- OBJECTIVE:
Update the data starting at the line that has "Task: Enable the WDT watchdog checkbox" and ending after the line that has "tap(559, 152)": swap "Payment" for "Checkout", leave everything else unchanged, and return only those lines.

- SOURCE MATERIAL:

--- Begin ---

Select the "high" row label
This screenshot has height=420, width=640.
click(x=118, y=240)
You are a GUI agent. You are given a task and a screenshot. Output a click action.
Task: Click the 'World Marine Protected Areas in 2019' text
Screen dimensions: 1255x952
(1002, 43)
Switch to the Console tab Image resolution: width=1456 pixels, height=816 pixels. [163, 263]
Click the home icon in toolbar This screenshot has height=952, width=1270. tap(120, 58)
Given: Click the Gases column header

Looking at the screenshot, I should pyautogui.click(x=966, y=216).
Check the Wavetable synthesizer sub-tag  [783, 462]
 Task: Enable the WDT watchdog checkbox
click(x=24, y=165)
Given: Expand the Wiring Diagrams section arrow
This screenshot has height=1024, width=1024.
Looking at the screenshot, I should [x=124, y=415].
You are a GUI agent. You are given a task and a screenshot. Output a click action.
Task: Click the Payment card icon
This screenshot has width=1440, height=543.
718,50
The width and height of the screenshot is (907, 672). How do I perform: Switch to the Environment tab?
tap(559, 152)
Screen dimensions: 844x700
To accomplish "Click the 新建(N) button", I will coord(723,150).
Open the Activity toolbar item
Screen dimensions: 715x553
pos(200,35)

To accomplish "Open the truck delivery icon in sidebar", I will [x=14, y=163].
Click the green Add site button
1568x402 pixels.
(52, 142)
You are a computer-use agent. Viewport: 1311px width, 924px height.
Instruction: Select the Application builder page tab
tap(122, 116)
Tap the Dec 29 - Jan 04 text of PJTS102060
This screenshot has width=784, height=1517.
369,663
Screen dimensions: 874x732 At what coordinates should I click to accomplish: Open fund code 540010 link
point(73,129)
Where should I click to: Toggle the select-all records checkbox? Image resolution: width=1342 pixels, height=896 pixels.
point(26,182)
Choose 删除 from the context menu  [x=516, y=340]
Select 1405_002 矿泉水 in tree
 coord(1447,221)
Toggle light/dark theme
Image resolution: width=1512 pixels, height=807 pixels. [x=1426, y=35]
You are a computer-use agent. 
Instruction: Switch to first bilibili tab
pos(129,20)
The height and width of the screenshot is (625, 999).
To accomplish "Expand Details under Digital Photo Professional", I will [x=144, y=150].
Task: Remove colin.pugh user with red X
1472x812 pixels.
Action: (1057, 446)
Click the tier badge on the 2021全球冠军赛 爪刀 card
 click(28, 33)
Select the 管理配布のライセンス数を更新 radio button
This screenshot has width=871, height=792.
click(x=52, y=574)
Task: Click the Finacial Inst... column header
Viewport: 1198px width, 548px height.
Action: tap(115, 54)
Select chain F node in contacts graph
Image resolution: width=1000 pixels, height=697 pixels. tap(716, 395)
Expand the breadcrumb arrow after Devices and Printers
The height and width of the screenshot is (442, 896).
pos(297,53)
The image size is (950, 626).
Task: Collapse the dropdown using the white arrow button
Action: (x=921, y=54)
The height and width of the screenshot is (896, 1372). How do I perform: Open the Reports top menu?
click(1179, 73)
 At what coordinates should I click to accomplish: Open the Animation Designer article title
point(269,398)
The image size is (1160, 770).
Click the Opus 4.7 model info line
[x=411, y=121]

--- End ---

- ANSWER TO THE EXERCISE:
 Task: Enable the WDT watchdog checkbox
click(x=24, y=165)
Given: Expand the Wiring Diagrams section arrow
This screenshot has height=1024, width=1024.
Looking at the screenshot, I should [x=124, y=415].
You are a GUI agent. You are given a task and a screenshot. Output a click action.
Task: Click the Checkout card icon
This screenshot has width=1440, height=543.
718,50
The width and height of the screenshot is (907, 672). How do I perform: Switch to the Environment tab?
tap(559, 152)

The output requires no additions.